**EXTRAIT DU DOCUMENT**.
=======

Jeu vidéo : au-delà du jeu

49 av. J.-C., Égypte antique. Vous devez venger la mort de votre fils. Mais à travers votre quête et en naviguant dans le monde ultraréaliste du dernier opus d’Assassin’s Creed, pouvez-vous, au-delà du jeu, véritablement apprendre? Est-ce que les jeux vidéos peuvent sensibiliser à une cause, influencer les opinions? Et pourquoi vouloir faire du jeu autre chose?

Apprendre par le jeu vidéo

Peut-on apprendre par le jeu? C’est la question que se sont posée Marc-André Éthier et David Lefrançois, professeurs en science de l’éducation à l’Université de Montréal et à l’Université du Québec en Outaouais. Ceux-ci ont obtenu la permission d’Ubisoft de faire une recherche sur le nouveau volet intégré à Assassin’s Creed, le Discovery Tour. Avec Maxime Durand, un des historiens en résidence à Ubisoft, ils ont présenté le Discovery Tour le 28 juin dernier lors du festival Games for Change (G4C) à New York. La 15e édition de ce festival était une occasion de réfléchir aux avancées et à l’avenir des jeux « pour le bien » (games for good).

=======

Entrées pour localiser des mots et des éléments
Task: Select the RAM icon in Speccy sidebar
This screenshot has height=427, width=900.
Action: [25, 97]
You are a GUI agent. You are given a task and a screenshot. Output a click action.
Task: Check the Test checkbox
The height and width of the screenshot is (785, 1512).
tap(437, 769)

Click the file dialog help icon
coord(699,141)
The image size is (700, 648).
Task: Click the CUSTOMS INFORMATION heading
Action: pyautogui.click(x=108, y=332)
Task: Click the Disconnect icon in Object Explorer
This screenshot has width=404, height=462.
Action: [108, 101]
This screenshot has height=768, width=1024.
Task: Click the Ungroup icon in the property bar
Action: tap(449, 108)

=======

**CONSIGNES À SUIVRE**.
A: Résumez en deux phrases l'extrait sur le jeu vidéo.
B: Écrivez la suite de l'extrait sur le jeu vidéo, en partant de sa dernière phrase.
Les enregistrements forment un matériau à part, distinct de l'extrait sur le jeu vidéo.

**CORRIGÉ DE L'EXERCICE**.
A: L'extrait se demande si un jeu vidéo comme le dernier opus d'Assassin's Creed permet de véritablement apprendre, de sensibiliser à une cause ou d'influencer les opinions. Les professeurs Marc-André Éthier et David Lefrançois ont obtenu d'Ubisoft la permission d'étudier le Discovery Tour, qu'ils ont présenté avec l'historien Maxime Durand le 28 juin au festival Games for Change à New York.

B:
Les professeurs Éthier et Lefrançois ont donc comparé les connaissances déclaratives (retenir des noms, des dates) acquises de quelque 330 élèves du secondaire dans la région de Montréal après une utilisation du Discovery Tour. Les volontaires étaient divisés en deux groupes : le premier faisait la visite virtuelle de la bibliothèque d’Alexandrie durant 12 minutes, alors que l’autre assistait à un cours magistral donné par un professeur d’histoire. Résultats? Alors qu’en prétest le taux de bonne réponse oscillait autour de 20 %, les scores des élèves s’étaient nettement améliorés après avoir suivi le Discovery Tour…. mais encore plus lorsqu’ils avaient reçu un enseignement classique!

Les jeux vidéos restent de bons outils pour l’apprentissage en classe, au même titre qu’un manuel, qu’un roman ou un film, précisent les deux professeurs. « Accompagnés par l’enseignant, les élèves peuvent développer une interprétation de l’époque de création du jeu vidéo, par exemple, et développer les outils de l’histoire », expliquent-ils. Un tel outil peut ainsi permettre de développer l’esprit critique des jeunes.

Il est évident qu’avoir le choix entre le Discovery Tour et le jeu, les étudiants auraient préférés ce dernier. Mais le jeu vidéo à l’extérieur de l’école a peut-être même le potentiel d’engager davantage, croient les chercheurs, et de stimuler un intérêt pour l’Histoire. David Lefrançois se prend soi-même en exemple : « En jouant à Assassin’s Creed : Origin, j’ai vraiment appris quelque chose sur le passé ; j’allais vérifier ensuite ce que je ne connaissais pas. Je n’aurais jamais pu apprendre celles-ci autrement qu’en le vivant. Ça a créé quelque chose, suscité un intérêt pour cette culture-là. »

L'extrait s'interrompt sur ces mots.